UNICODE(1) | General Commands Manual | UNICODE(1) |
NAME¶
unicode - command line unicode database query tool
SYNOPSIS¶
unicode [options] string
DESCRIPTION¶
This manual page documents the unicode command.
unicode is a command line unicode database query tool.
OPTIONS¶
- -h
- --help
Show help and exit.
- -x
- --hexadecimal
Assume string to be a hexadecimal number
- -d
- --decimal
Assume string to be a decimal number
- -o
- --octal
Assume string to be an octal number
- -b
- --binary
Assume string to be a binary number
- -r
- --regexp
Assume string to be a regular expression
- -s
- --string
Assume string to be a sequence of characters
- -a
- --auto
Try to guess type of string from one of the above (default)
- -mMAXCOUNT
- --max=MAXCOUNT
Maximal number of codepoints to display, default: 20; use 0 for unlimited
- -iCHARSET
- --io=IOCHARSET
I/O character set. For maximal pleasure, run unicode on UTF-8 capable terminal and specify IOCHARSET to be UTF-8. unicode tries to guess this value from your locale, so with properly set up locale, you should not need to specify it.
- --fcp=CHARSET
- --fromcp=CHARSET
Convert numerical arguments from this encoding, default: no conversion. Multibyte encodings are supported. This is ignored for non-numerical arguments.
- -cADDCHARSET
- --charset-add=ADDCHARSET
Show hexadecimal reprezentation of displayed characters in this additional charset.
- -CUSE_COLOUR
- --colour=USE_COLOUR
USE_COLOUR is one of on off auto
--colour=on will use ANSI colour codes to colourise the output
--colour=off won't use colours.
--colour=auto will test if standard output is a tty, and use colours only when it is.

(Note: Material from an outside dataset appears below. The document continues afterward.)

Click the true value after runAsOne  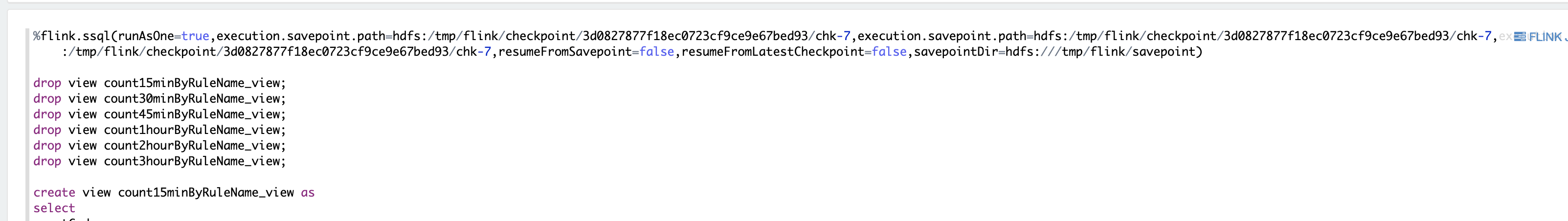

--color is a synonym of --colour
- -v
- --verbose
Be more verbose about displayed characters, e.g. display Unihan information, if available.
- -w
- --wikipedia
Spawn browser pointing to English Wikipedia entry about the character.
- --wt
- --wiktionary
Spawn browser pointing to English Wiktionary entry about the character.
- --brief
-
Display character information in brief format
- --format=fmt
-
Use your own format for character information display. See the README for details.
- --list
-
List (approximately) all known encodings.
- --download
-
Try to download UnicodeData.txt into ~/.unicode/
- --ascii
-
Display ASCII table
- --brexit-ascii
- --brexit
Display ASCII table (EU–UK Trade and Cooperation Agreement 2020 version)
USAGE¶
unicode tries to guess the type of an argument. In particular, if the arguments looks like a valid hexadecimal representation of a Unicode codepoint, it will be considered to be such. Using
unicode face
will display information about U+FACE CJK COMPATIBILITY IDEOGRAPH-FACE, and it will not search for 'face' in character descriptions - for the latter, use:
unicode -r face
For example, you can use any of the following to display information about U+00E1 LATIN SMALL LETTER A WITH ACUTE (á):
unicode 00E1
unicode U+00E1
unicode á
unicode 'latin small letter a with acute'
You can specify a range of characters as argumets, unicode will show these characters in nice tabular format, aligned to 256-byte boundaries. Use two dots ".." to indicate the range, e.g.
unicode 0450..0520
will display the whole cyrillic and hebrew blocks (characters from U+0400 to U+05FF)
unicode 0400..
will display just characters from U+0400 up to U+04FF
Use --fromcp to query codepoints from other encodings:
unicode --fromcp cp1250 -d 200
Multibyte encodings are supported: unicode --fromcp big5 -x aff3
and multi-char strings are supported, too:
unicode --fromcp utf-8 -x c599c3adc5a5
BUGS¶
Tabular format does not deal well with full-width, combining, control and RTL characters.
SEE ALSO¶
AUTHOR¶
Radovan Garabík <garabik @ kassiopeia.juls.savba.sk>
2003-01-31 |